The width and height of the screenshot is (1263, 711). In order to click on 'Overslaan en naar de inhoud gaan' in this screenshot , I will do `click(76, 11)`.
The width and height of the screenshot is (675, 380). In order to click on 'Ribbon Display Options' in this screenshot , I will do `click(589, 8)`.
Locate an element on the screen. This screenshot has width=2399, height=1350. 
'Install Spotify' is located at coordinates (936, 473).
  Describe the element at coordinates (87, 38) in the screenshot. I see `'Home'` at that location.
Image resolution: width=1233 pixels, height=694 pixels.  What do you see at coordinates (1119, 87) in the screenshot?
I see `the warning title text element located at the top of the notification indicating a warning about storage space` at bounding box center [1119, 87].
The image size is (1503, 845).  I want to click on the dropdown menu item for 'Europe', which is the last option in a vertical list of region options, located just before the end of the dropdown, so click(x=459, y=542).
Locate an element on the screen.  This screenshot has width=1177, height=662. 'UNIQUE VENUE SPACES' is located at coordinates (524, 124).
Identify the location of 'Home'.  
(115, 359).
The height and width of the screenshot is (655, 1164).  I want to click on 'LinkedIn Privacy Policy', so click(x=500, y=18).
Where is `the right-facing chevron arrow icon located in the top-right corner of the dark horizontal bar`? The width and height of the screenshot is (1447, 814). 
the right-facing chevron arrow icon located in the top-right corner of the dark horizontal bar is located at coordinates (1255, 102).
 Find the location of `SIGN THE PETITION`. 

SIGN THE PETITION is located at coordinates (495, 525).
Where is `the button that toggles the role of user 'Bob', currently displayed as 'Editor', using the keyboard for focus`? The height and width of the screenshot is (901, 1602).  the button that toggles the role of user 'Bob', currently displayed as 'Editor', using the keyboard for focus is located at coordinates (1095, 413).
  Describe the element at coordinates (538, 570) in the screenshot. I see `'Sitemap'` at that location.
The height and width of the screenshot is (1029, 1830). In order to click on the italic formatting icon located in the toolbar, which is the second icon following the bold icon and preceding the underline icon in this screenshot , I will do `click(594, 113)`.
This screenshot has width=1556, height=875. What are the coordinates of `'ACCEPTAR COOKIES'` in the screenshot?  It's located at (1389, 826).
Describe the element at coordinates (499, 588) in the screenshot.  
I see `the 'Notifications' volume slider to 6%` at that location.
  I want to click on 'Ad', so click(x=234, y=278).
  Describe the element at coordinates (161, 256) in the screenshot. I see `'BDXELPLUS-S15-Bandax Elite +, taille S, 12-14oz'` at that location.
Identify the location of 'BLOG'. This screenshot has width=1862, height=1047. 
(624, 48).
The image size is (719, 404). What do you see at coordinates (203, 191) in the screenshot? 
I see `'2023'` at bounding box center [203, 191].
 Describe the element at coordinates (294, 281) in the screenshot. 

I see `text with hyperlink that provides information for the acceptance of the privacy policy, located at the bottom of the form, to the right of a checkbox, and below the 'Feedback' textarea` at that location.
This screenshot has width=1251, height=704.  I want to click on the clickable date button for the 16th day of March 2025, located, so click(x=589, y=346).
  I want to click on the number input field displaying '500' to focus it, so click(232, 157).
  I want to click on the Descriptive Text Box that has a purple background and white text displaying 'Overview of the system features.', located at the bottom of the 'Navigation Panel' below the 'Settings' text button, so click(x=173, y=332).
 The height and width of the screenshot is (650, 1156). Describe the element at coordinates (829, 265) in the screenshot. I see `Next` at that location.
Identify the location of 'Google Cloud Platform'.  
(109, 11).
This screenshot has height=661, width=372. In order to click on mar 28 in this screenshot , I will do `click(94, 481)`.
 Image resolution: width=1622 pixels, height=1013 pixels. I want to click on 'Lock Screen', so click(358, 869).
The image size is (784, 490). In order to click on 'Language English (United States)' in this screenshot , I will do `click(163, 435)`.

============

*Problem to solve:* Return each line of the entries above that contains the string "pixels". Treat uppercase and lowercase letters as distinct when matching.

*Final result:*
Image resolution: width=1233 pixels, height=694 pixels.  What do you see at coordinates (1119, 87) in the screenshot?
 Image resolution: width=1622 pixels, height=1013 pixels. I want to click on 'Lock Screen', so click(358, 869).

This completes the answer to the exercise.